WHAT IS REQUIRED
Top to bottom, give the entries again exactly as written.

++++ PROVIDED RECORDS

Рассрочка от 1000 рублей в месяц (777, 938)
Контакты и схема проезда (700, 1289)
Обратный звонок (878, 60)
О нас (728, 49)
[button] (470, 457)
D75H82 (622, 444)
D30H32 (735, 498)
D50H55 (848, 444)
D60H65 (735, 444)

++++++++

EXERCISE RESPONSE
Рассрочка от 1000 рублей в месяц (777, 938)
Контакты и схема проезда (700, 1289)
Обратный звонок (878, 60)
О нас (728, 49)
[button] (470, 457)
D75H82 (622, 444)
D30H32 (735, 498)
D50H55 (848, 444)
D60H65 (735, 444)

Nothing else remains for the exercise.